While Halloween is still considered a ‘foreign’ thing by a substantial amount of people in Lithuania, truth is, times are changing, and we are embracing multicultural traditions. While November 1 and 2, All Saints’ Day and All Souls’ Day, the roads leading to cemeteries around the country are the busiest, and the candle sales go up hundreds of per cents, it’s now casual to go out on October 31 as well, or to seek for mysteries and adventures the two weeks or so before November starts. Carving pumpkins is also becoming very fashionable, so watch out for these decorated cafes and shop windows. Below are some ideas what to do on cold and dark nights…
Many secrets hide in the vaults of one of the oldest masonry buildings in the city, the place where the town was once started. In a spooky jail, you can try out what it was like to be chained in medieval times and even pose fora picture while stuck at a pillory. A ghost lives down there, too, together with his horses – can you hear them snorting at you?
Yet again we welcome you in one of the oldest houses in Kaunas. Who would think this gothic beauty hides so many mysteries? The building is famous not only for stories about Hansa community merchants but also for the statue of pagan God Perkūnas (Thunder) found in the wall of the building in the 19th century, which determined the name of this object. Supposedly, the name Perkūnas was given to honour traditions of paganism, the old Lithuanian faith. In the house, you can take part in medieval dance classes, learn crafts and even participate in feasts. Listen up – the walls of the basement have a lot of tales to tell.
So you can’t live without the good old American tradition of visiting a pumpkin town and picking yourself the most beautiful one for your lantern?
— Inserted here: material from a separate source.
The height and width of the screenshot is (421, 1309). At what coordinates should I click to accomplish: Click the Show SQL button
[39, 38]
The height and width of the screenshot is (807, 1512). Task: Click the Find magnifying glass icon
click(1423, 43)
Great – for the first time ever, we have it in Kaunas, too. Urmas shopping mall reserved 160 sq m of space for 2000+ pumpkins of various species, sizes, shapes and colours. Workshops and other fun things to do happen daily, so bring your kids, too.
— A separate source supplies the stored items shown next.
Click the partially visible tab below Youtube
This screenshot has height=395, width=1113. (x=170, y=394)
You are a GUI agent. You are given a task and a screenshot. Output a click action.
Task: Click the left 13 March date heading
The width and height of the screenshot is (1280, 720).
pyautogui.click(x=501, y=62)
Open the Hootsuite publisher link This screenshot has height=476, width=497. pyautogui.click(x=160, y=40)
Speak of the devil! It is the most unique and the only devils’ museum in the world. A famous Lithuanian painter, public figure and professor Antanas Žmuidzinavičius (1876–1966) started to assemble this collection which is widely known in the world now. The museum contains a collection of more than 3,000 devils: creations of fine and applied arts, souvenirs and masks not only from Lithuania but from around 70 countries. Every year thousands of guests who are interested in looking at this mythological creature visit the museum. You will even find exhibits that correspond to your character features! There’s also a great tradition: guests may present the museum with a devil.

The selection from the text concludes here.